Title: A Systems Pharmacology Model of Erythropoiesis in Mice Induced by the Small Molecule Inhibitors of
Prolyl Hydroxylase Enzymes
Indrajeet Singh* (1), Pratap Singh (2), Wojciech Krzyzanski (1)
(1) Department of Pharmaceutical Sciences, State University of New York at Buffalo, Buffalo, NY, USA;
(2) Pharmacokinetics, Dynamics and Metabolism (PDM), Pfizer Inc, Cambridge, MA, USA.
Objective: Hypoxia-Inducible-Factor (HIF-1) is an important target for drug development due to its crucial role in
angiogenesis, erythropoiesis, glucose metabolism, ischemia, and cell proliferation/survival . The intra-cellular levels
of HIF1α, one of the subunits of hetero-dimeric HIF-1 transcription factor, are tightly controlled by the Prolyl-
Hydroxylases (PHDs) through a highly regulated oxygen sensing mechanism [2, 3]. The small molecule inhibitors of
PHDs result in the accumulation of HIF1α levels, and lead to the initiation of erythropoiesis. Thus small molecule
inhibitors of PHDs (PHI) have the potential to serve as viable alternatives to the currently approved erythropoietins
suffering from safety liabilities.
The main objective of this study was to develop a mechanistic pharmacokinetic/pharmacodynamic (PK/PD) model
describing the effect of a novel small molecule inhibitor (PHI-1) on erythropoietic response in mice. This model employs
the systems biology based approach to vertically integrate the intracellular HIF1α and EPO mRNA responses with in
vivo markers of erythropoiesis such as EPO plasma levels and reticulocyte counts.

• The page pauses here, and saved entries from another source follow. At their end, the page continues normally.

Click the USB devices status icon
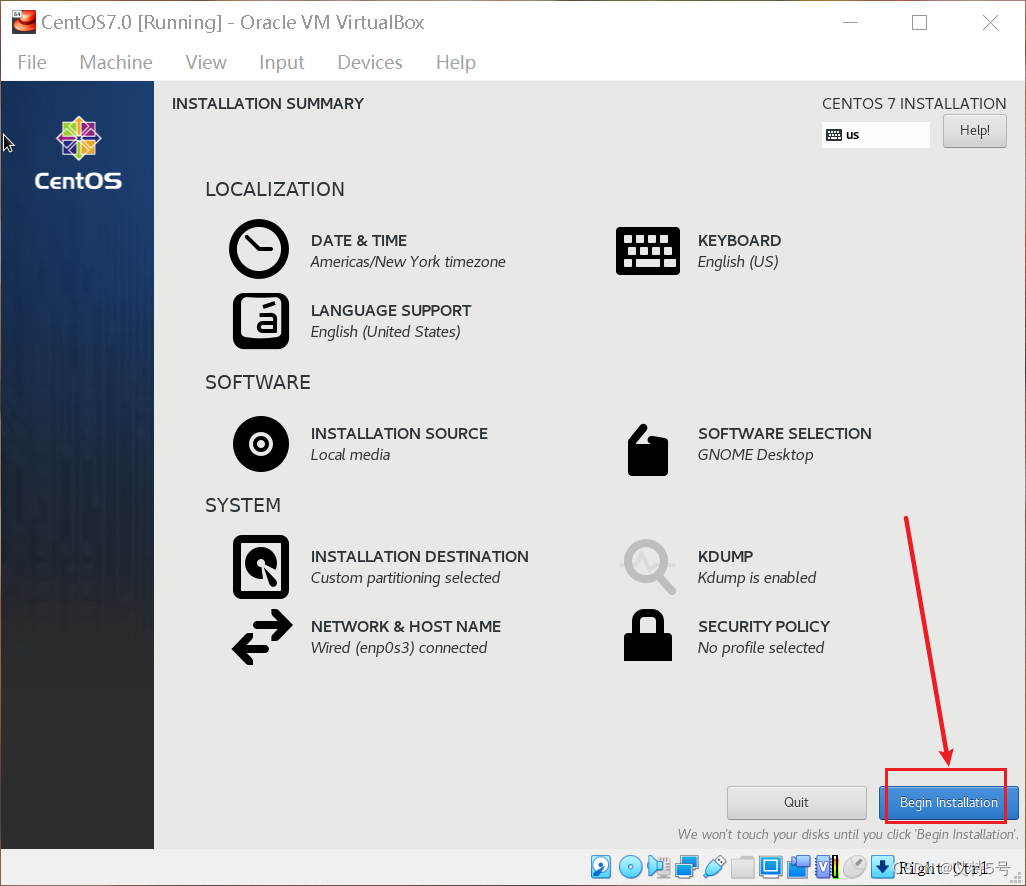Screen dimensions: 1026x886 tap(716, 866)
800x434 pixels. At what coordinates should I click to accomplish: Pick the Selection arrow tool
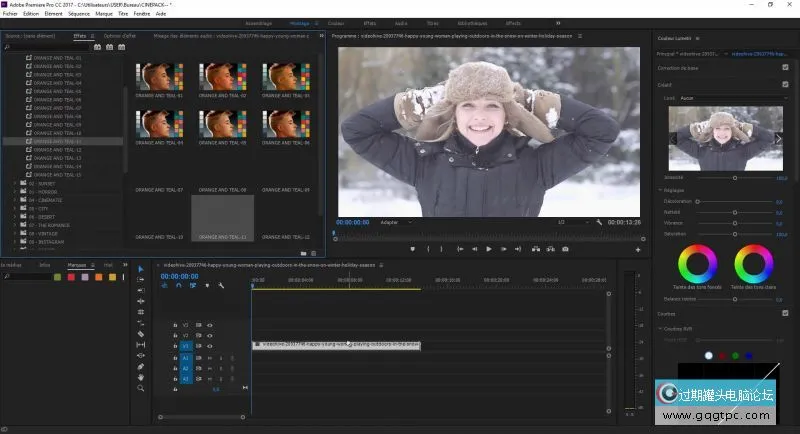point(141,269)
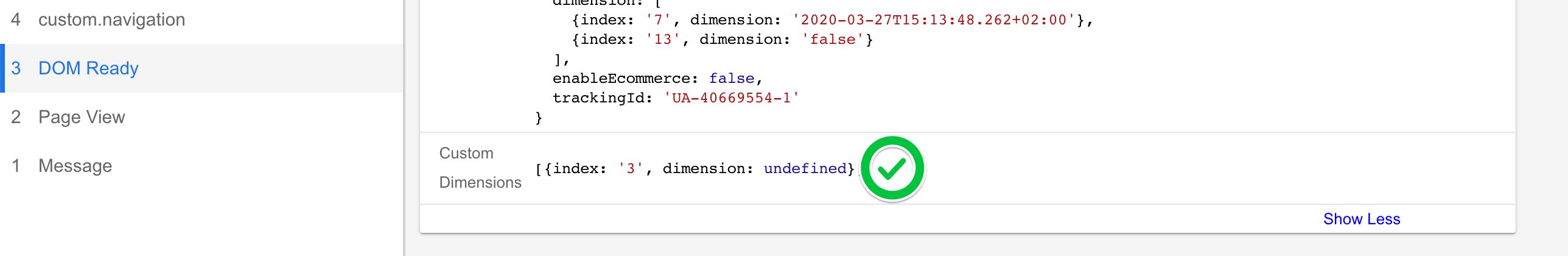1568x256 pixels.
Task: Click the enableEcommerce key name
Action: point(621,78)
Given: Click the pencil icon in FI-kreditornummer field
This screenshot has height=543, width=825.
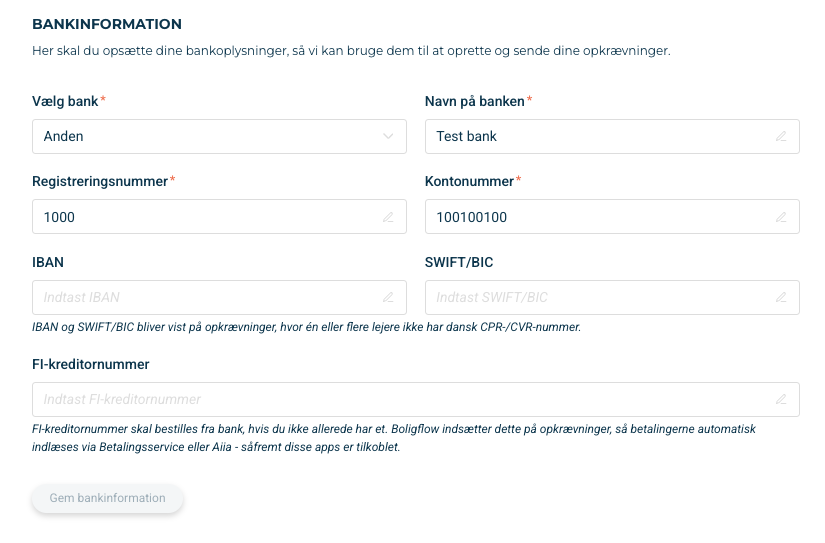Looking at the screenshot, I should point(781,400).

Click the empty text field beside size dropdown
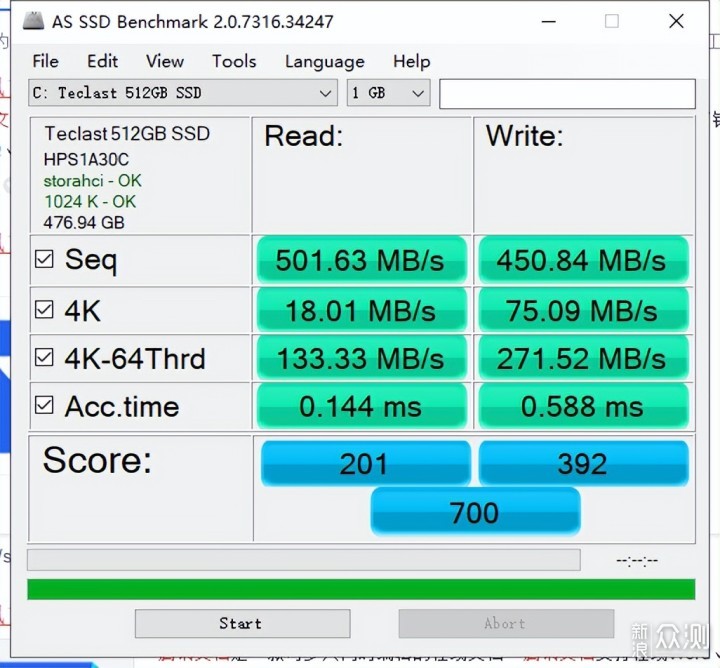567,94
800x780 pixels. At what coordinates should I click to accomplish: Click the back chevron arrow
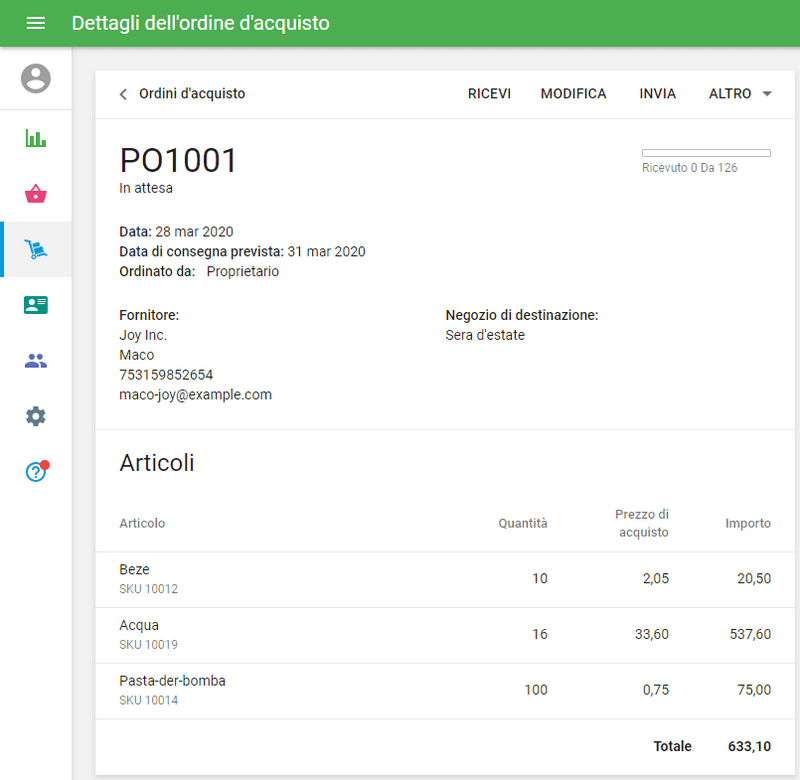123,94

Methods: A novel inhibitor of PHDs (PHI-1) was given orally at three single doses of 10, 30 and 100mg/kg to male
BALB/C mice (N=3-6, per time point). The blood plasma and kidney tissue samples were collected upto 96hr. A series
of phamarcodynamic responses were measured to quantify the system components varying from cellular level mRNA
and proteins to plasma proteins and blood cell populations. The measured PD markers were: kidney HIF1α, kidney
erythropoietin (EPO) mRNA, plasma EPO, reticulocyte, hemoglobin and red blood cells. A two compartment model
with first order absorption was selected to describe the PK in plasma. For PD effects, our model includes direct effect,
indirect response, enzyme kinetics and cell life span models. ADAPT5 was used for all model fittings.

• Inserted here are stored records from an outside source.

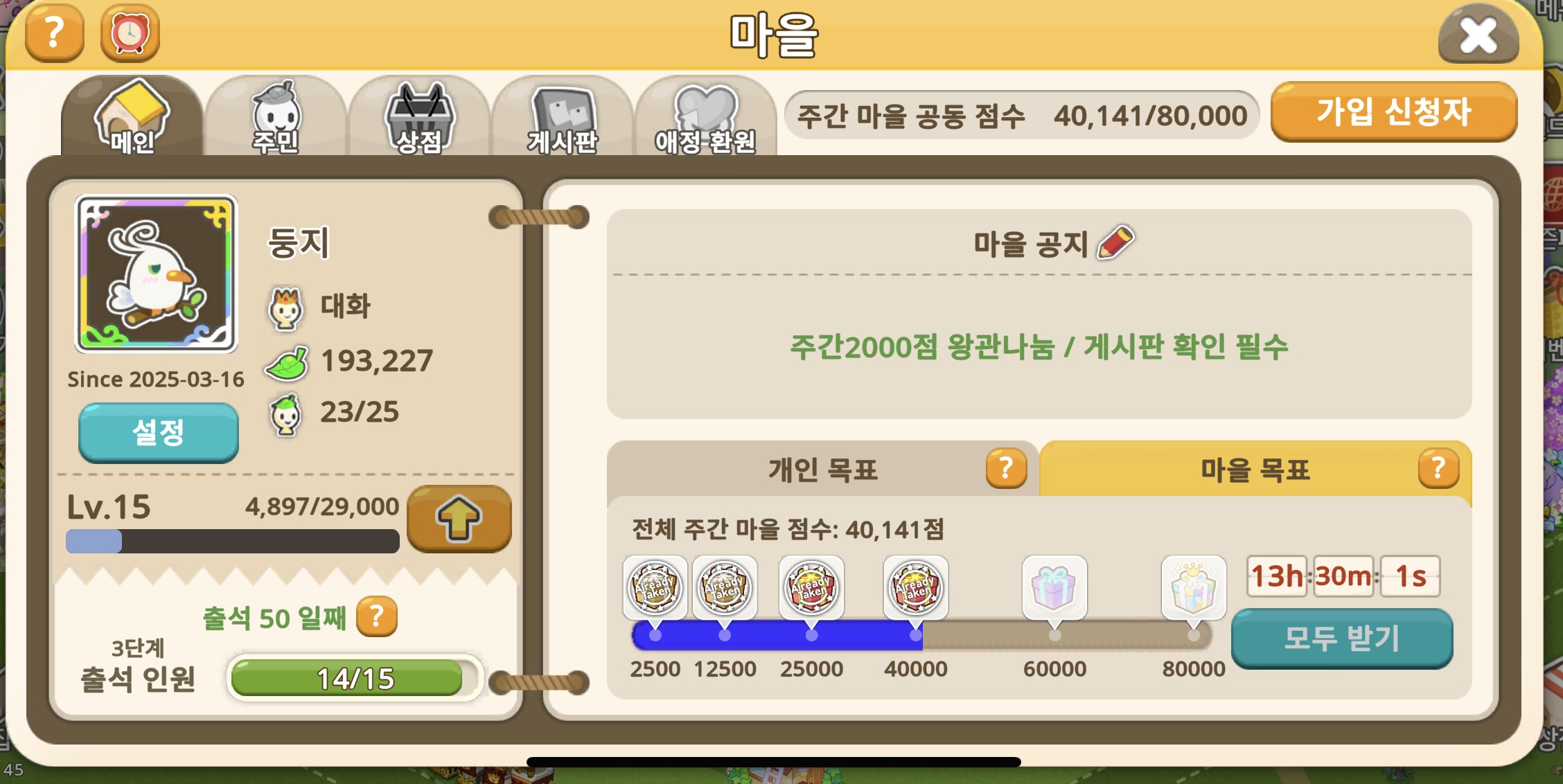1563x784 pixels.
Task: Open the 애정 환원 tab
Action: 705,116
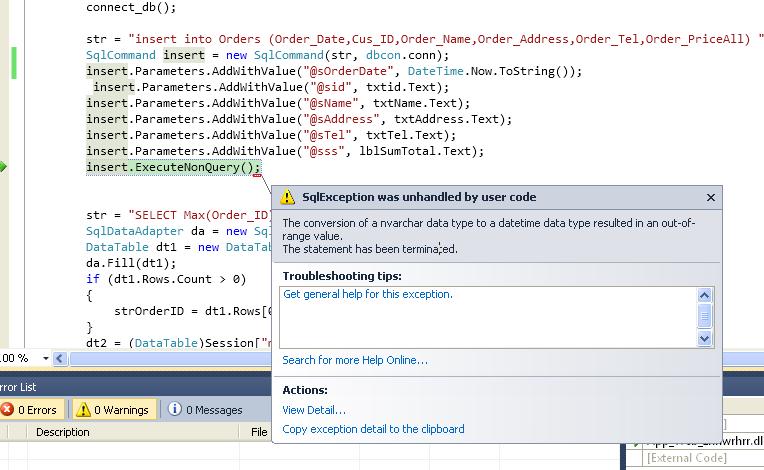The width and height of the screenshot is (764, 470).
Task: Toggle the 0 Warnings filter
Action: [x=111, y=410]
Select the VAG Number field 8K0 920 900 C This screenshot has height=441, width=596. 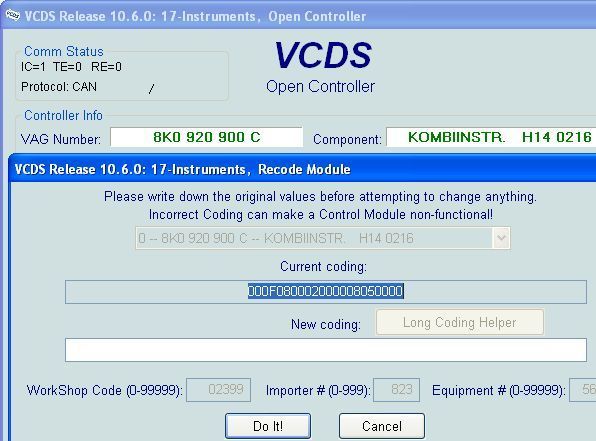click(206, 137)
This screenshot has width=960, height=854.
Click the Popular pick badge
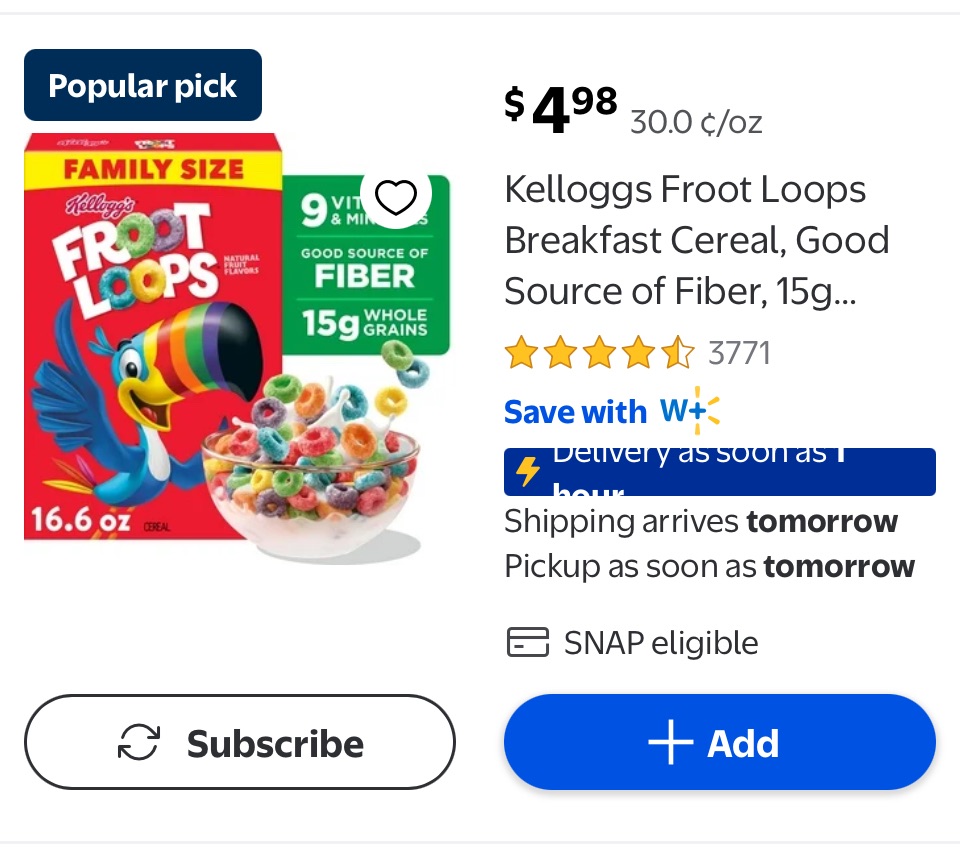(143, 86)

Results: At higher PHI doses, ~30-40 fold increase in HIF1α was observed which caused ~1000 fold increase in EPO
mRNA and plasma EPO within 6-8 hr whereas the reticulocytes increased by 3-4 fold within 3-5 days. Model parameters
such as PHI elimination rate (kel, 0.43hr-1), the drug potency (IC50, 0.68μM ) for the degradation of PHDs; and the mean
life span of reticulocytes (Tr~90hr) were estimated with high precision. The PK/PD model was reduced to the point
where all system compenent parameters were estimated by fitting the experimental data. Simulations were performed to
validate the model by predicting RBC and hemoglobin time profiles.
Conclusion: This study marks the first scientific report on a novel mechanism-based PK/PD model to explain the
stimulation of erythropoietic response induced by the small molecule inhibitors of PHDs enzymes. The quantitative
framework of this model can be applied towards efficient design of pre-clinical studies for the development of novel
therapeautics for critically ill anemia patients.
1. Semenza, G.L., Targeting HIF-1 for cancer therapy. Nat Rev Cancer, 2003. 3(10): p. 721-732.
2. Hsieh, M.M., et al., HIF prolyl hydroxylase inhibition results in endogenous erythropoietin induction,
erythrocytosis, and modest fetal hemoglobin expression in rhesus macaques. Blood, 2007. 110(6): p. 2140-7.
3. Schofield, C.J. and P.J. Ratcliffe, Oxygen sensing by HIF hydroxylases. Nat Rev Mol Cell Biol, 2004. 5(5): p.